Streit im
DSL-Segment: Kaum hat die Bundesnetzagentur eine
Absenkung des TAL-Entgeltes für die so genannte
letzte Meile festgesetzt, geht die
Deutsche Telekom auf die Barrikaden. Das Bonner Unternehmen teilte am Donnerstag mit, die Investitionen für den Breitbandausbau überprüfen zu wollen.
Telekom übt Kritik
Nach einer Entscheidung des Regulierers darf die Telekom von ihren Wettbewerbern seit dem 1. April nur noch 10,20 Euro monatlich für die Überlassung der Teilnehmeranschlussleitung verlangen. Das sind 30 Cent monatlich weniger als bisher und der Gegensatz dessen, was die Telekom verlangt. Sie hatte eine
Erhöhung des TAL-Entgelts auf 12,90 Euro monatlich beantragt.

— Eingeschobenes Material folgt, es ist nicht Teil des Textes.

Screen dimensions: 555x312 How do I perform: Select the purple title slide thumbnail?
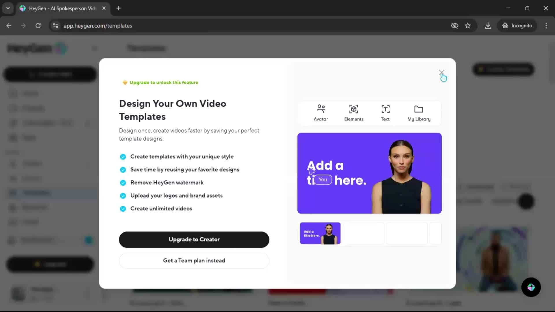(x=320, y=233)
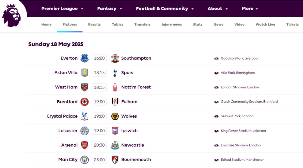Switch to the Results tab
Viewport: 303px width, 168px height.
coord(94,24)
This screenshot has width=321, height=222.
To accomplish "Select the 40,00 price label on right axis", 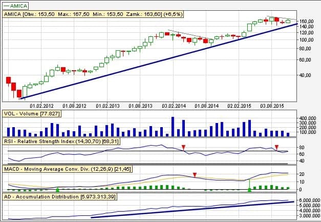I will click(306, 75).
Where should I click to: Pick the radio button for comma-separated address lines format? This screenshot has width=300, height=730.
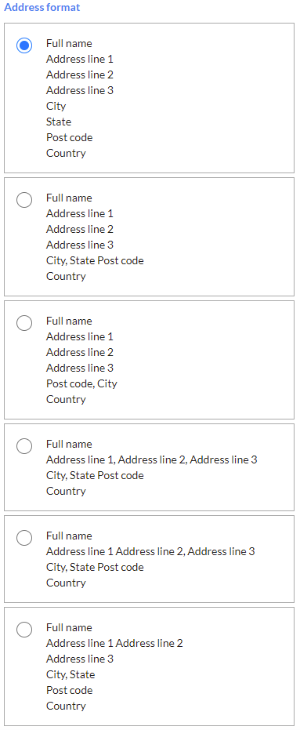click(24, 446)
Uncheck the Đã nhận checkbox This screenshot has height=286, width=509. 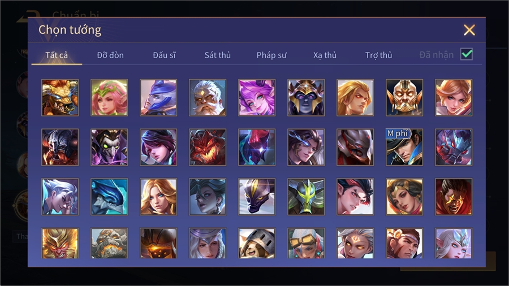pos(467,54)
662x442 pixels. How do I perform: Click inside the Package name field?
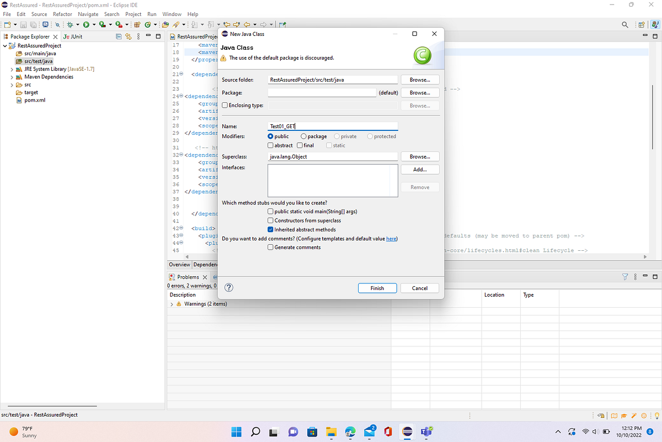click(x=322, y=92)
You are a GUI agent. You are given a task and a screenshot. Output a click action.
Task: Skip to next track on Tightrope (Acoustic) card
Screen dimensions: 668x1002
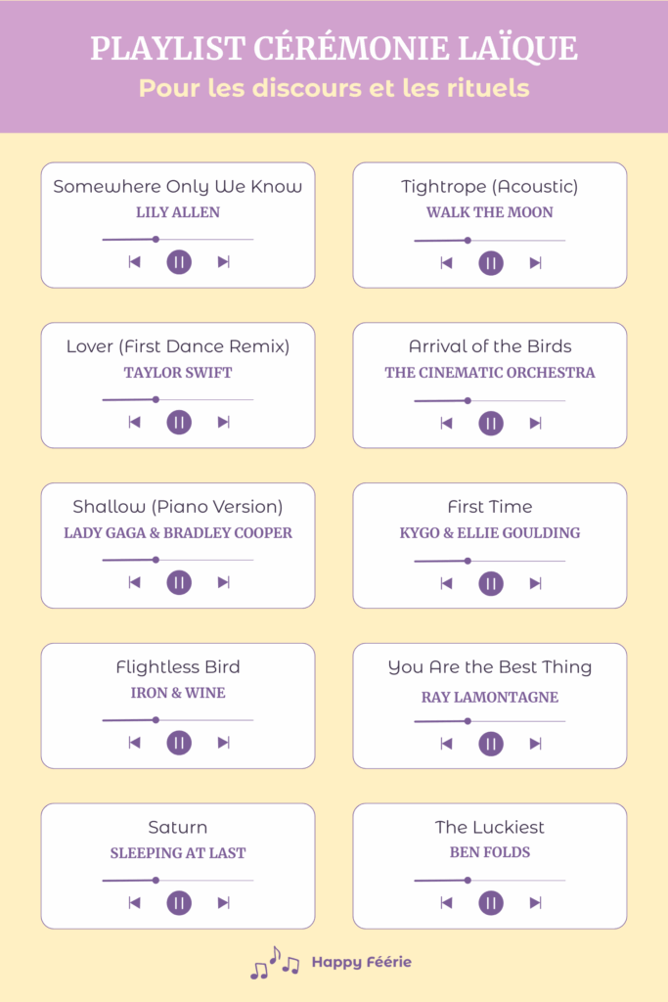click(536, 263)
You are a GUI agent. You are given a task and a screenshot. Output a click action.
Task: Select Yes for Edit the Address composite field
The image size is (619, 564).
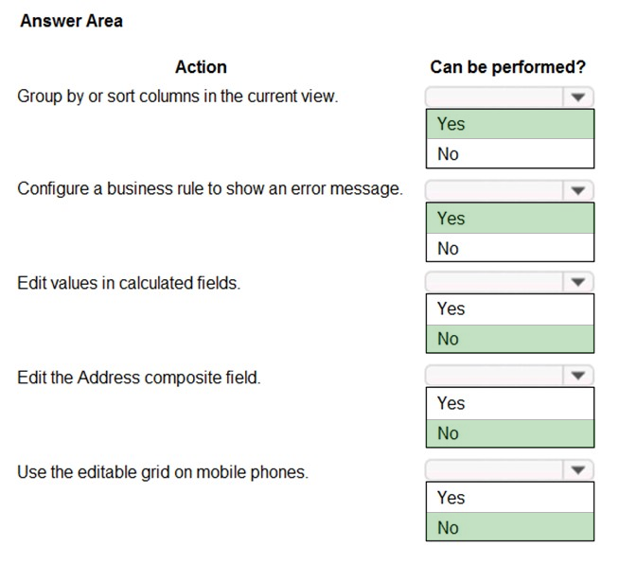pos(510,403)
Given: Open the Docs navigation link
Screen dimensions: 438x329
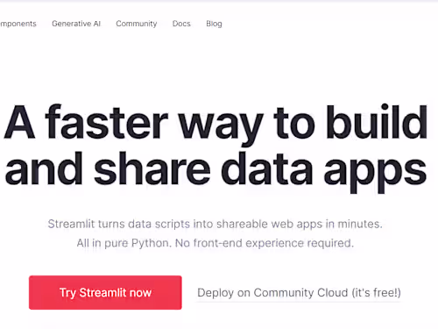Looking at the screenshot, I should (x=181, y=24).
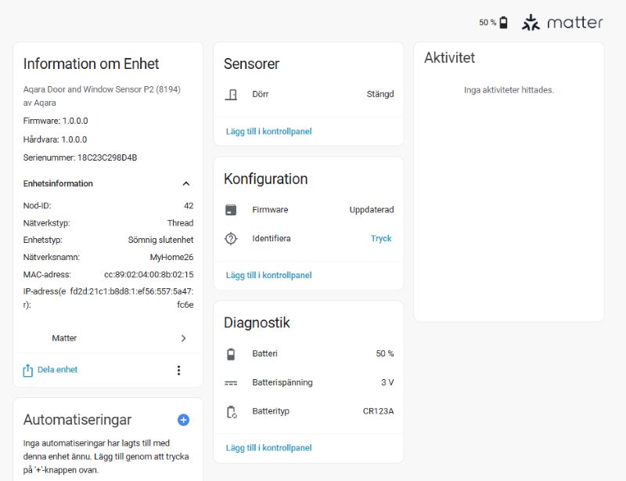Add Sensorer card to kontrollpanel

[268, 132]
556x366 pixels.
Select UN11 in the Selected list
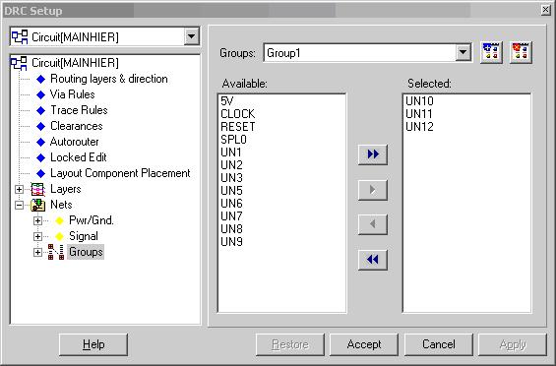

Finanzvorstand tritt auf die Ausbau-Bremse
Der nun ergangene Erschluss zur Preissenkung habe zur Folge, dass die durch die Telekom geplanten Breitband-Investitionen neuen Wirtschaftlichkeitsberechnungen unterzogen werden müssten. Auf Basis des neu festgelegten TAL-Entgelts sei es der Telekom nicht möglich, eine Breitbandversorgung in Deutschland allein herzustellen. Der ehemalige T-Home- und neue Finanz-Vorstand,
Timotheus Höttges, fordert den Wettbewerb auf, ebenfalls "in Breitband im ländlichen Raum zu investieren".
"Die Entscheidung der Behörde ist für uns ein Investitionshemmnis", so Höttges. Auf Basis der aktuell vermieteten Anschlüsse, die bei mehr als acht Millionen liegen, werde dem Konzern durch die Entscheidung des Regulierers ein hoher zweistelliger Millionenbetrag entzogen. Wie im Jahr 2008 sollten eigentlich auch 2009 rund 100 Millionen Euro in den Ausbau weißer Flecken fließen. Das will die Telekom nun nach eigenen Worten überprüfen - auch bei bereits geplanten Ausbauprojekten.
Unverständnis vom VATM
Als völlig unverständlich hat VATM-Geschäftsführer Jürgen Grützner die Drohung der Deutschen Telekom AG (DTAG) bezeichnet, die Schließung der weißen Flecken auf den Prüfstand zu stellen. "Die Telekom versucht weiterhin, Wettbewerb zu verhindern oder zu verdrängen." Anstatt an der gemeinsamen wirtschaftlich sinnvollen Ausbaustrategie festzuhalten, bemühe sie sich nun andere Wettbewerbsvorteile wie Regionalisierung der Regulierung oder aber Regulierungsabbau politisch zu erreichen.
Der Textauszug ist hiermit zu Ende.